** Cel ćwiczenia **
Przepisz bez zmian z artykułu o Lidii Kowalskiej cały tekst od słów „Pani Lidia jest” aż po słowa „mówi pani Lidia.”.

Nasza Loteria NaM - pasek na kartach artykułów

Radomsko: Supermama na obcasach? Lidia Kowalska zapewnia: Da się!

mk
Lidia Kowalska staje na głowie, by pogodzić pracę, rolę żony i matki trójki dzieci, ale uważa, że decyzja o założeniu rodziny była jedną z najlepszych w jej życiu
Lidia Kowalska staje na głowie, by pogodzić pracę, rolę żony i matki trójki dzieci, ale uważa, że decyzja o założeniu rodziny była jedną z najlepszych w jej życiu fot. Archiwum prywatne
Aktywna zawodowo mama jest najbardziej wydajnym pracownikiem...- przekonuje Lidia Kowalska, dyrektor consultingu w firmie SKB Drive Tech w Radomsku. Matka trójki dzieci radzi, jak pogodzić pracę z życiem rodzinnym. Jej się to udaje i zapewnia, że wystarczy chcieć...

Weronika ma 7 lat, chodzi do pierwszej klasy, a już lubi łamać sobie głowę nad logicznymi grami, a nawet gra z tatą w szachy. Hania ma 5 i pół roku. Widać, że ma artystyczną duszę, lubi malować, jest bardzo kreatywna, na spacerach kształty chmur porównuje do uśmiechniętych domków, a drzewa do serduszek. Baczna obserwatorka świata jest bardzo podobna do mamy, a jej starsza siostra do taty. Aleksander dopiero raczkuje, to radosne i samodzielne dziecko.

Cała trójka to mnóstwo szczęścia dla rodziców, ale pracy tyle, co etat w niejednej firmie. Supermama - Lidia Kowalska jednak przekonuje, że daje radę i poleca… połączenie wychowywania dzieci z intensywną pracą zawodową. Właśnie dlatego została zaproszona na spotkanie w bibliotece w ramach projektu Enter (to) Entrepreneurship, by dać energicznym kobietom z Radomska inspirację do wejścia w świat przedsiębiorczości i wytłumaczyć, jak aktywnie łączyć życie prywatne z karierą.

Pani Lidia jest dyrektorem controlingu w firmie SKB Drive Tech. Absolwentka zarządzania na AGH i Akademii Controllingu Finansowego przy SGH prowadziła już własne przedsiębiorstwo, a dzisiaj jest jedną z osób zarządzających dużym zakładem produkcyjnym. Jak opowiada, założenie rodziny było świadomą decyzją jej i jej męża. Oboje w swoich rodzinach byli trzecim z kolei dzieckiem, więc taki plan sobie założyli - trójka. Plan zrealizowany, ale wymagało to wiele starań i wyrzeczeń, a kolejne jeszcze przez nimi. - Teraz, kiedy siadamy razem, całą nasza piątką i jest tak wesoło. Wiemy, że to była super decyzja - mówi pani Lidia.

(Wykaz danych)
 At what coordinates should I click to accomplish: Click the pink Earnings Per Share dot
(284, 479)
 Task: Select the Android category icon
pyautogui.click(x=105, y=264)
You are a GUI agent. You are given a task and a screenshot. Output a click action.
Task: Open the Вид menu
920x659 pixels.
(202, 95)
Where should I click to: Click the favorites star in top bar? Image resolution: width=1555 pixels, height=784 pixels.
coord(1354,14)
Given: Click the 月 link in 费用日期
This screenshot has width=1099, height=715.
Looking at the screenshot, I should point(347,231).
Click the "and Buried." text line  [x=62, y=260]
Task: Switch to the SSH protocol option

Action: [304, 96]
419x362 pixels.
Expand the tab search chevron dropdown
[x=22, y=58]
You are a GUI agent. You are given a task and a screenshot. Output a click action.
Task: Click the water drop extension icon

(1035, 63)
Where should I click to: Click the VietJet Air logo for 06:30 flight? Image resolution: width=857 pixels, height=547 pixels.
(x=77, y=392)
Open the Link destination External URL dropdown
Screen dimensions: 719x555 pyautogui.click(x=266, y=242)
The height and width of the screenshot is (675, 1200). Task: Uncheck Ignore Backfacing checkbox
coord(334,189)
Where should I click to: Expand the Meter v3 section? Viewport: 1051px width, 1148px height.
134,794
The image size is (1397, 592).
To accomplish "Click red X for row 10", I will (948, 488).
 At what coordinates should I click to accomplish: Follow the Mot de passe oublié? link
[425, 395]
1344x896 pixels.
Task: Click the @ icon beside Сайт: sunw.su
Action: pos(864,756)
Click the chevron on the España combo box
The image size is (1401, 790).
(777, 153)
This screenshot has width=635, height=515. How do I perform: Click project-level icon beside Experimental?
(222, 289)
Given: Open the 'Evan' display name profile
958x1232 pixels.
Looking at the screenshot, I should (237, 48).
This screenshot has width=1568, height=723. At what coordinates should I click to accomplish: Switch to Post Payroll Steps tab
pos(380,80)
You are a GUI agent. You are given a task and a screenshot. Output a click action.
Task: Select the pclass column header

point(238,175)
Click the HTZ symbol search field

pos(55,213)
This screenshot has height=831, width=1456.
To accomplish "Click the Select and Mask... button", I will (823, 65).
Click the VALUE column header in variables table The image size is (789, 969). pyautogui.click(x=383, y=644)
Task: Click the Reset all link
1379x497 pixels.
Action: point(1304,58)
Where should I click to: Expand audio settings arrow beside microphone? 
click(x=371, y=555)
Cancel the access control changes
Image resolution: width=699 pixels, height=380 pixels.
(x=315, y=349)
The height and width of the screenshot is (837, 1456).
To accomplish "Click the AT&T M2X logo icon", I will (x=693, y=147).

** Odpowiedź do zadania **
Pani Lidia jest dyrektorem controlingu w firmie SKB Drive Tech. Absolwentka zarządzania na AGH i Akademii Controllingu Finansowego przy SGH prowadziła już własne przedsiębiorstwo, a dzisiaj jest jedną z osób zarządzających dużym zakładem produkcyjnym. Jak opowiada, założenie rodziny było świadomą decyzją jej i jej męża. Oboje w swoich rodzinach byli trzecim z kolei dzieckiem, więc taki plan sobie założyli - trójka. Plan zrealizowany, ale wymagało to wiele starań i wyrzeczeń, a kolejne jeszcze przez nimi. - Teraz, kiedy siadamy razem, całą nasza piątką i jest tak wesoło. Wiemy, że to była super decyzja - mówi pani Lidia.